I applaud you, Royce, and many in my country adopt the same perspective towards the same end. But not participating isn't an option for me. The game is everywhere now. You can flee to the mountains but damn sure the world is going to come knocking before long.
Royce, I've seen the attitude you have articulated quite a lot recently and I've always been somewhat skeptical of it.
However, I'd agree with you that getting out of the city, getting 'back to nature' etc. is not only an extremely healthy and therapeutic thing to do, it's probably one of the easiest ways to heal someones nerves and psyche and prevent a breakdown.
...
we should see all these things as engineering problems.
You don't need nature because we are already so close to technically replicating all the functions nature provides - free heat, energy from the sun, soil and space to grow crops etc. with small scale personal technology. Certainly, the life you speak of has tremendous merits, however I worry about the regressive tendencies that sometimes manifest within it.
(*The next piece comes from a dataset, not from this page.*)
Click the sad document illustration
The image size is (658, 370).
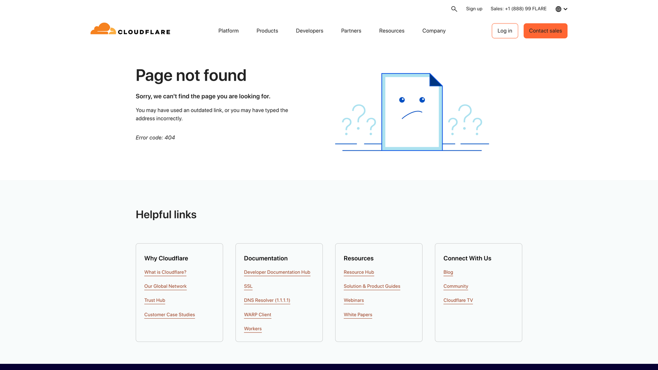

What does it mean to go back to nature other than to seek free but rapidly obsolescing sources of sustenance and energy?
I forgot to mention that I am not at all against technological inventions that improve aspects of existence,and make us less dependent on destroying the planet.I am not at all saying that everyone should start walking backwards,but are things better as they are now?
Aren't you discussing aspects of the same proposal? It is rare that someone in a self-sufficient living condition relies on a balance of technology and nature - harvesting solar energy seems the exemplar of what you are describing, james, that technologies should work to be displace relatively little that exists already?
Anyone check out
Earthships? Great documentary to go along with it.
We now have enjoyment right in front of our noses 24/7 with gadgets in numerable forms.I can`t really see there is going to arrive any kind of global awakening where everyone realizes that this hunger for enjoyment is wrong.The reason for that is that most people do not agree with you.They love this lifestyle more than anything else.Comfort is the new drug.
Isn't it satisfying to freestyle alternatives, though? The world can be different. And, in my opinion, practically identifying the whys and the wherefores of the way things are is one of a number of places to being seeking the way things could be.
I have to cut this a little short, though there wasn't much else in the final posts by either of you, which compelled me to respond.
I have no issue with continue the discussion as trends but, though it is inextricably intwined in the conversation for qualify why people turn to drugs, I might make a separate topic.